- What this task involves -
"台北場│跨國布局新視野：CME期權交易實戰策略論壇 (73, 421)" appears in one line of the records below. Output that line and each one after it, exactly, through the last line.

******************************

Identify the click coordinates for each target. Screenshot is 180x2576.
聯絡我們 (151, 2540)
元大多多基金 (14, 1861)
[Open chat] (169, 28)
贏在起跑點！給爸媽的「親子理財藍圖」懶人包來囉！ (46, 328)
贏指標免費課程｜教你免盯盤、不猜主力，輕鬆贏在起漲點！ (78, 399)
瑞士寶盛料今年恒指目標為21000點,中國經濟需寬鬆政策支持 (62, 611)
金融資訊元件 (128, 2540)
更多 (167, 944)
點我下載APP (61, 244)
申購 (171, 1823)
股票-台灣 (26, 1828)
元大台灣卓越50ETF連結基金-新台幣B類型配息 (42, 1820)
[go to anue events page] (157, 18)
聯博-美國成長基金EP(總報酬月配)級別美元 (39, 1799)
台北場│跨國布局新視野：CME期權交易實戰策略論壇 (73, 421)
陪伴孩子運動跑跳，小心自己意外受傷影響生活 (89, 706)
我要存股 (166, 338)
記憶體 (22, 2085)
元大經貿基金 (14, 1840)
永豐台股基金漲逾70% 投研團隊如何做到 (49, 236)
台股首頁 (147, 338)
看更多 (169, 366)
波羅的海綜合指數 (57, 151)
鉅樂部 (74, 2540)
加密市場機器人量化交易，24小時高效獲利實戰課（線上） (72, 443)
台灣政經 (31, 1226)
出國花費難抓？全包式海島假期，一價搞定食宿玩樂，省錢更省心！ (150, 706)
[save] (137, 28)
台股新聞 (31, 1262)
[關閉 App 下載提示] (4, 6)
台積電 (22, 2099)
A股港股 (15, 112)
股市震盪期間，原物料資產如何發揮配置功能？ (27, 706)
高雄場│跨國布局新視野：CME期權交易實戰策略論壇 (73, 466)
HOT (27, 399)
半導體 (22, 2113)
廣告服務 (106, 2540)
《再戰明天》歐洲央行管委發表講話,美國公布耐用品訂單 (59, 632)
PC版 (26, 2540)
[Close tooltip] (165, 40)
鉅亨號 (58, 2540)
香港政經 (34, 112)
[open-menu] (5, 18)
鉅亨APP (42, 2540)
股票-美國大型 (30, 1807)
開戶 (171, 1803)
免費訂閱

******************************

- Solution below -
台北場│跨國布局新視野：CME期權交易實戰策略論壇 (73, 421)
陪伴孩子運動跑跳，小心自己意外受傷影響生活 (89, 706)
我要存股 (166, 338)
記憶體 (22, 2085)
元大經貿基金 (14, 1840)
永豐台股基金漲逾70% 投研團隊如何做到 (49, 236)
台股首頁 (147, 338)
看更多 (169, 366)
波羅的海綜合指數 (57, 151)
鉅樂部 (74, 2540)
加密市場機器人量化交易，24小時高效獲利實戰課（線上） (72, 443)
台灣政經 (31, 1226)
出國花費難抓？全包式海島假期，一價搞定食宿玩樂，省錢更省心！ (150, 706)
[save] (137, 28)
台股新聞 (31, 1262)
[關閉 App 下載提示] (4, 6)
台積電 (22, 2099)
A股港股 (15, 112)
股市震盪期間，原物料資產如何發揮配置功能？ (27, 706)
高雄場│跨國布局新視野：CME期權交易實戰策略論壇 (73, 466)
HOT (27, 399)
半導體 (22, 2113)
廣告服務 (106, 2540)
《再戰明天》歐洲央行管委發表講話,美國公布耐用品訂單 (59, 632)
PC版 (26, 2540)
[Close tooltip] (165, 40)
鉅亨號 (58, 2540)
香港政經 (34, 112)
[open-menu] (5, 18)
鉅亨APP (42, 2540)
股票-美國大型 (30, 1807)
開戶 (171, 1803)
免費訂閱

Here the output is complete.